§ Task details
Below are the entries to work from; restate word for word the portion that opens with the line containing "Close the Add action dialog" and closes with the line containing "The width and height of the screenshot is (982, 812).", keeping both.

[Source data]
^^^^^^^^

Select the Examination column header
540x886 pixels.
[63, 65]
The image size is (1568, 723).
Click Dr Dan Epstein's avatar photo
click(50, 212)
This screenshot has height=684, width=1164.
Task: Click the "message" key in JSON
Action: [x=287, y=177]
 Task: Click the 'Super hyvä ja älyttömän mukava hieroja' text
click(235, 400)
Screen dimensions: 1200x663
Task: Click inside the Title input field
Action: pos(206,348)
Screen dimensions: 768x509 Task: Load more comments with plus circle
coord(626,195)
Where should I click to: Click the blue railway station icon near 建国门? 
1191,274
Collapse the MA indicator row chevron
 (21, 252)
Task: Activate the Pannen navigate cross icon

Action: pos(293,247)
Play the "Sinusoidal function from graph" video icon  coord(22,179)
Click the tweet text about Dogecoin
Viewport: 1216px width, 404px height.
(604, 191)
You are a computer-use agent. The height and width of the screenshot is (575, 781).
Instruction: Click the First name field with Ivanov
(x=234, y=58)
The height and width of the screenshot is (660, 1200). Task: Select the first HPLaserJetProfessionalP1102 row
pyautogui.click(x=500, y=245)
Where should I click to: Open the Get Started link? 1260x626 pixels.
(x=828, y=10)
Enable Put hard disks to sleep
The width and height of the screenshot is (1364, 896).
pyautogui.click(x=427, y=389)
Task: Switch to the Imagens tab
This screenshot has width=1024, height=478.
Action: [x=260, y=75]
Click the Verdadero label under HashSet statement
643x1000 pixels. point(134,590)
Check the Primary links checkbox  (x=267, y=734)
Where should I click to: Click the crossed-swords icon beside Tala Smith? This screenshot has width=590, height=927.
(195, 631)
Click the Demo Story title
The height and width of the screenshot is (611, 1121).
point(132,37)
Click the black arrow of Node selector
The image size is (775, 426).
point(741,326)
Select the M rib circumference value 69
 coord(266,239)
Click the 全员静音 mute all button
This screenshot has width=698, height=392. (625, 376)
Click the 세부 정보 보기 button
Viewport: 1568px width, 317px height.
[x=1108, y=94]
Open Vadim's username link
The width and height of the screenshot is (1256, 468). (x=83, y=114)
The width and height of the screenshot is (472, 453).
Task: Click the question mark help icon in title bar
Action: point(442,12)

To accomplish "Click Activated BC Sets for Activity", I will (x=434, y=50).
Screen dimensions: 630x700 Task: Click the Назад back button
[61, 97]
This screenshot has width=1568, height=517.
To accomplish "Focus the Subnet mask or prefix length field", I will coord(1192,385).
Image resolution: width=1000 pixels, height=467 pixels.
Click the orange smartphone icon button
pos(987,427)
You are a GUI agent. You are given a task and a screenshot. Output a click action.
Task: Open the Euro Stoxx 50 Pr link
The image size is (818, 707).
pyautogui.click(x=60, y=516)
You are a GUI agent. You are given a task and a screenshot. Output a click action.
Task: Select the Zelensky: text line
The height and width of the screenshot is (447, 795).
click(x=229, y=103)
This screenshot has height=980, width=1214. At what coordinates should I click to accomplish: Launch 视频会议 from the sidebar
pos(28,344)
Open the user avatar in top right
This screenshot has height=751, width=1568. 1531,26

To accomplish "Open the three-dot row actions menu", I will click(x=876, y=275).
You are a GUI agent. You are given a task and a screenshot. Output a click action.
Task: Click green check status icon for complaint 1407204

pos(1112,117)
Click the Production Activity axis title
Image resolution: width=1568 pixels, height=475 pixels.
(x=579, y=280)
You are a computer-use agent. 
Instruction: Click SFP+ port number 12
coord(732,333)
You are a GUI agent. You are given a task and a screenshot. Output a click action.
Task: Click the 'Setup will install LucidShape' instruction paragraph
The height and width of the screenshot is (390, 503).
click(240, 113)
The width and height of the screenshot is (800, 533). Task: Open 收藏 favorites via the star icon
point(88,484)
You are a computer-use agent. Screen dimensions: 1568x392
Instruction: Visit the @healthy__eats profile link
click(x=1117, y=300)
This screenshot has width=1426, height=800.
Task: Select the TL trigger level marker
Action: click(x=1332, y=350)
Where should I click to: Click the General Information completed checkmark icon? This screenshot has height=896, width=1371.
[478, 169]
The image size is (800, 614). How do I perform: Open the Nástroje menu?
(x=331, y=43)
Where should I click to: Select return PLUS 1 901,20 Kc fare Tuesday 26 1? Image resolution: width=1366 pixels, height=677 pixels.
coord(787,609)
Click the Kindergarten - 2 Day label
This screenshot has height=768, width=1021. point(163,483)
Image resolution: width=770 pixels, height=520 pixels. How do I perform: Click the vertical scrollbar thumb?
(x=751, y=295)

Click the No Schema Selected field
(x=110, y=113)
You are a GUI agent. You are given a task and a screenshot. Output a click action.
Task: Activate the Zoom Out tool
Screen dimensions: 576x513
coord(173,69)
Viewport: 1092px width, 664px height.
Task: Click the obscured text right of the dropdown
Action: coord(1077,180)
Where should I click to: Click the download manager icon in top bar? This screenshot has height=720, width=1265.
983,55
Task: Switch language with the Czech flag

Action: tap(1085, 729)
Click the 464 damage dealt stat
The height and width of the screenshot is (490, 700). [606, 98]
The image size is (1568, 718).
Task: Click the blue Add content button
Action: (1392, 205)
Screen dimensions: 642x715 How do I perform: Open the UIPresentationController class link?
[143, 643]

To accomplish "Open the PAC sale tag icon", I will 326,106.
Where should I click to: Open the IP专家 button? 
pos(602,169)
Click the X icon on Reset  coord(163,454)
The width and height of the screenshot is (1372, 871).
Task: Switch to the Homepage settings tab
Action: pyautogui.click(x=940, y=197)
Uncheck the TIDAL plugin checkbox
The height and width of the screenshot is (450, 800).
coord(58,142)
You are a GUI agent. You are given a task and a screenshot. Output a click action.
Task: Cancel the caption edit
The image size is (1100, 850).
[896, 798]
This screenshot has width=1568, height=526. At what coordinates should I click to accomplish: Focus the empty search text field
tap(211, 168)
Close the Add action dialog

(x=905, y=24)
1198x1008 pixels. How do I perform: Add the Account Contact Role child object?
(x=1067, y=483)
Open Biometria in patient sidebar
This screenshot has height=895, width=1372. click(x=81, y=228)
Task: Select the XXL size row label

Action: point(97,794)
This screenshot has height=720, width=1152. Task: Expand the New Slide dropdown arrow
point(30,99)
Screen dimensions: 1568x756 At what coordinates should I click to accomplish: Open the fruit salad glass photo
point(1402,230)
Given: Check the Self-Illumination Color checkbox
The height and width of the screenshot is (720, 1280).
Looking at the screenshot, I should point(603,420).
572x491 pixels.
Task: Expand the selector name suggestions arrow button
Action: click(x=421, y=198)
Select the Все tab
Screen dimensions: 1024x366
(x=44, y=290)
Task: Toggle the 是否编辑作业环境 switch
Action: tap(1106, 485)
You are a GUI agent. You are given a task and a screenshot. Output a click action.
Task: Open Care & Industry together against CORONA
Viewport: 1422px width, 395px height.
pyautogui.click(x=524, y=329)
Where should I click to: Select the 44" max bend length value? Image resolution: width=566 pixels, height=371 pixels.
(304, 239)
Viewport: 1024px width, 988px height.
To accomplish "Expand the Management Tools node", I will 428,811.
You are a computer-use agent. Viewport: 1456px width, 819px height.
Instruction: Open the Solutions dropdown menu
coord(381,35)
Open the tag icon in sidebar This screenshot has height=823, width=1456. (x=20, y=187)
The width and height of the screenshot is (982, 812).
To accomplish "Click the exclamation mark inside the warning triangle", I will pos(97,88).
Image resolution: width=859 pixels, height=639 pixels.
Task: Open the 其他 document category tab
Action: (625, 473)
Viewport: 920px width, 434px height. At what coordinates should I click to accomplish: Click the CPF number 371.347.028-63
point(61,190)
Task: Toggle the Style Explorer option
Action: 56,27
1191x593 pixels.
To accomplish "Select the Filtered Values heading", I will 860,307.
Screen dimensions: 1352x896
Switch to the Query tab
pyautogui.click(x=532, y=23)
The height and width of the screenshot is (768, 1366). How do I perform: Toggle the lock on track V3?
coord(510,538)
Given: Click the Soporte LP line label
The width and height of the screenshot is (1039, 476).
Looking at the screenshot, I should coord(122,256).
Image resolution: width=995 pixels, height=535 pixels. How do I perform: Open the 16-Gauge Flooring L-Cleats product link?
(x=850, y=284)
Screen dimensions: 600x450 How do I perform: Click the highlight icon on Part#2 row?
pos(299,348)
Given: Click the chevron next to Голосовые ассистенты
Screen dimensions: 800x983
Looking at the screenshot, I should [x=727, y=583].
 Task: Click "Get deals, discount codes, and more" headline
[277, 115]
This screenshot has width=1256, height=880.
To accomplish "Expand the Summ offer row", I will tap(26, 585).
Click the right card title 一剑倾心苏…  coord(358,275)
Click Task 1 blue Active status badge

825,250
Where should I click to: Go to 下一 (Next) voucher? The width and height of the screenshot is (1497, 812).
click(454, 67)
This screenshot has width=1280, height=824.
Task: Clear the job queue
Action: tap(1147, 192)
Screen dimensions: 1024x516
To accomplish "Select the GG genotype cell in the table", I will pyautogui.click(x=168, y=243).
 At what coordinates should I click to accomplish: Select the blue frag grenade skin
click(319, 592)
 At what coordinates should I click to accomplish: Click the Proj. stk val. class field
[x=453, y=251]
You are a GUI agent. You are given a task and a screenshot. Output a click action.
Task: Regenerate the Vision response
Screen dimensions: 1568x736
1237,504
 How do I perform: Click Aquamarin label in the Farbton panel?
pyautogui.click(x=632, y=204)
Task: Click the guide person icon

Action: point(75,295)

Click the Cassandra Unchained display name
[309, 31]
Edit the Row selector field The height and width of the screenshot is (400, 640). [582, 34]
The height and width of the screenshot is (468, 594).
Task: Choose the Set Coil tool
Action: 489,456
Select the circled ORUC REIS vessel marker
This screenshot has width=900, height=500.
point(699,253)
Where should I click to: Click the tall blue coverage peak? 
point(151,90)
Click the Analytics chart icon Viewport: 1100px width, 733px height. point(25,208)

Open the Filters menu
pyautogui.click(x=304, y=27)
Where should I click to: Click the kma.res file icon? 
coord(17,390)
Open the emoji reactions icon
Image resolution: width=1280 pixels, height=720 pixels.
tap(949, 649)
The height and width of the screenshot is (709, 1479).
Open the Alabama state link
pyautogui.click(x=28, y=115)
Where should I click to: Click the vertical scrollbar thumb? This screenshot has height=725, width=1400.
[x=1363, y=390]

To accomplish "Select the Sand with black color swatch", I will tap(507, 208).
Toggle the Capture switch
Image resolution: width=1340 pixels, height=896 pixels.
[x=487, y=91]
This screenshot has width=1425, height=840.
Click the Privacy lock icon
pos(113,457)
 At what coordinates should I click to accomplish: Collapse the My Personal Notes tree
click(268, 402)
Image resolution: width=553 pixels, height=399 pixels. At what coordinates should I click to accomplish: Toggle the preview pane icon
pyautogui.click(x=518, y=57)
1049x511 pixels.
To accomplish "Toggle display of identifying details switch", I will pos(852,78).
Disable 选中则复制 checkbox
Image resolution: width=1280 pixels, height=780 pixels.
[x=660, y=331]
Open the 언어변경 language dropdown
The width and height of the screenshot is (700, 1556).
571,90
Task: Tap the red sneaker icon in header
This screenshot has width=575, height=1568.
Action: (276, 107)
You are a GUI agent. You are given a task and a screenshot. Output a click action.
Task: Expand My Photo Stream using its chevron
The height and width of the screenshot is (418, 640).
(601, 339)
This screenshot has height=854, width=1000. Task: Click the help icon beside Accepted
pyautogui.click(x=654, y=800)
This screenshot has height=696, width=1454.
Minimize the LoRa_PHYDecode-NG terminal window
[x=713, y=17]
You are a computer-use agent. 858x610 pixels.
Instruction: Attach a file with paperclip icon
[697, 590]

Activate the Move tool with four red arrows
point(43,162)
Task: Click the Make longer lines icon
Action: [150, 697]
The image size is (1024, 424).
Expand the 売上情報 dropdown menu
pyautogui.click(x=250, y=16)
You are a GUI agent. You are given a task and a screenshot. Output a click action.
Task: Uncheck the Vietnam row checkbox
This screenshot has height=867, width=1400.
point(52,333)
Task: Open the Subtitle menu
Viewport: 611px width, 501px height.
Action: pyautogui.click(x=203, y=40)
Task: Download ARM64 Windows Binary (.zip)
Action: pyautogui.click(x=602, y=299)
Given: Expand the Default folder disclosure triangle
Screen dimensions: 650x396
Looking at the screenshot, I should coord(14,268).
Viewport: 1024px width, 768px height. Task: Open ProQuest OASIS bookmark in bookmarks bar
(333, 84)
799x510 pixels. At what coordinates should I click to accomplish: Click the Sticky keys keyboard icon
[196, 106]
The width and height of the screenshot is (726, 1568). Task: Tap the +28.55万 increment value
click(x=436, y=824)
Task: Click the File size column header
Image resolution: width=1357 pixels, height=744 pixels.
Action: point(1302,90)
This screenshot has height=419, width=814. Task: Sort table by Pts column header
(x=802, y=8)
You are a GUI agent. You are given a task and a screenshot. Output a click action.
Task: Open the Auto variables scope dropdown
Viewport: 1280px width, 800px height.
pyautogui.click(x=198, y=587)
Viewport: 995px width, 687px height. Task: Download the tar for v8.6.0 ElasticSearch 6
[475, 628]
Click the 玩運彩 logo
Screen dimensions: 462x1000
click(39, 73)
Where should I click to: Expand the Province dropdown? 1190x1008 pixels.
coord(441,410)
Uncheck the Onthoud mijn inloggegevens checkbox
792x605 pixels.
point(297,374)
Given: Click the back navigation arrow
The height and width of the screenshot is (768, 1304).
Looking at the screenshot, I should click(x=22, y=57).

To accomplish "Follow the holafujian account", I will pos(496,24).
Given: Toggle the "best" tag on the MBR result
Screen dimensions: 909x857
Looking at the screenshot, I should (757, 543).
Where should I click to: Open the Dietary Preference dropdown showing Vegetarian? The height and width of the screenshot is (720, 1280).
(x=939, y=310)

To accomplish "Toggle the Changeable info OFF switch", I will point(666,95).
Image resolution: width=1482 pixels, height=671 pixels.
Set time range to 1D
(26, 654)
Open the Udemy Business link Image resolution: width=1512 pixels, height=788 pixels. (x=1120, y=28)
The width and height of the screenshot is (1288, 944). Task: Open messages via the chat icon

^^^^^^^^

§ Answer section
Close the Add action dialog

(x=905, y=24)
1198x1008 pixels. How do I perform: Add the Account Contact Role child object?
(x=1067, y=483)
Open Biometria in patient sidebar
This screenshot has height=895, width=1372. click(x=81, y=228)
Task: Select the XXL size row label

Action: point(97,794)
This screenshot has height=720, width=1152. Task: Expand the New Slide dropdown arrow
point(30,99)
Screen dimensions: 1568x756 At what coordinates should I click to accomplish: Open the fruit salad glass photo
point(1402,230)
Given: Check the Self-Illumination Color checkbox
The height and width of the screenshot is (720, 1280).
Looking at the screenshot, I should point(603,420).
572x491 pixels.
Task: Expand the selector name suggestions arrow button
Action: click(x=421, y=198)
Select the Все tab
Screen dimensions: 1024x366
(x=44, y=290)
Task: Toggle the 是否编辑作业环境 switch
Action: tap(1106, 485)
You are a GUI agent. You are given a task and a screenshot. Output a click action.
Task: Open Care & Industry together against CORONA
Viewport: 1422px width, 395px height.
pyautogui.click(x=524, y=329)
Where should I click to: Select the 44" max bend length value? Image resolution: width=566 pixels, height=371 pixels.
(304, 239)
Viewport: 1024px width, 988px height.
To accomplish "Expand the Management Tools node", I will 428,811.
You are a computer-use agent. Viewport: 1456px width, 819px height.
Instruction: Open the Solutions dropdown menu
coord(381,35)
Open the tag icon in sidebar This screenshot has height=823, width=1456. (x=20, y=187)
The width and height of the screenshot is (982, 812).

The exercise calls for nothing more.